Sinister – 2012 Director Scott Derrickson Starring Ethan Hawke, Juliet Rylance, Fred Dalton Thompson, Nick King, James Ransone, Clare Foley, Michael Hall D’Addario Screenplay Derrickson, C. Robert Cargill Sinister is a strange name for […]
Sinister – 2012
Director Scott Derrickson
Starring Ethan Hawke, Juliet Rylance, Fred Dalton Thompson, Nick King, James Ransone, Clare Foley, Michael Hall D’Addario
Screenplay Derrickson, C. Robert Cargill
Sinister is a strange name for this film, even if it is technically correct. As defined: threatening or portending evil, harm, or trouble; ominous, it works. For some reason, I picture Snidely Whiplash being foiled by Rocky and Bullwinkle. The power that comes from this story is not the twisting mustache kind. When at its top form, this film about watching the abyss, while fearing what might be looking back at you.

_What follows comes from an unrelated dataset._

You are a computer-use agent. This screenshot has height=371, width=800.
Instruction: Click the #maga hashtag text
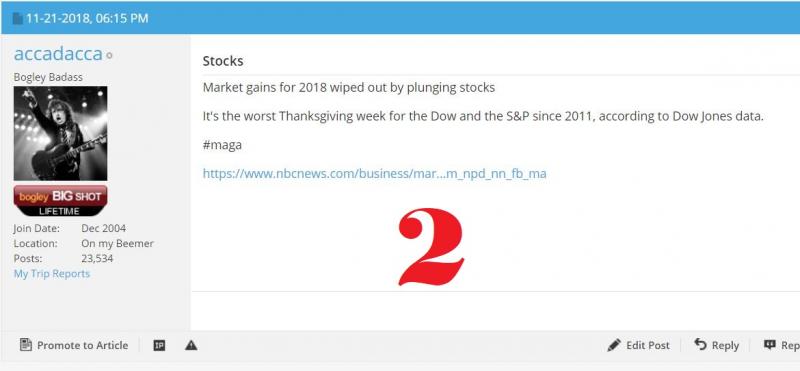(222, 145)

In his quest to write his next great true crime novel, Ellison Oswalt (Hawke) has moved his family somewhat unwittingly into a house where a recent slaughter of all but one of the family has taken place. Even if he is not being forthcoming to his wife, both she and the kids know the drill and the score. He has done this several times before, leaving the family to fend for themselves at their schools and around the town. Then there’s the house.
Much of the movie is spent in the dark inside of this rather plain-looking brown brick house. Never has 1960’s house style looked so ominous. There are many windows to the house, where much light comes through. Still, it always seems dark. Many tricks you have been exposed to before are used here, some very effectively. Distributed into the mix are several new techniques, many involving the conversion of Super 8 into digital editable footage. The bad guy, sometimes known as Mr. Boogie, is haunting for his simplicity.
His silence and mask, reminiscent of Michael Meyers, permeates through the proceedings as indeed the harbinger of doom, even in relative stillness. What he does, I will not say. It is pretty easy to ascertain, if you pay attention. In paying attention, however, one has the tendency to be too drawn in for their own good. Kind of like Oswalt.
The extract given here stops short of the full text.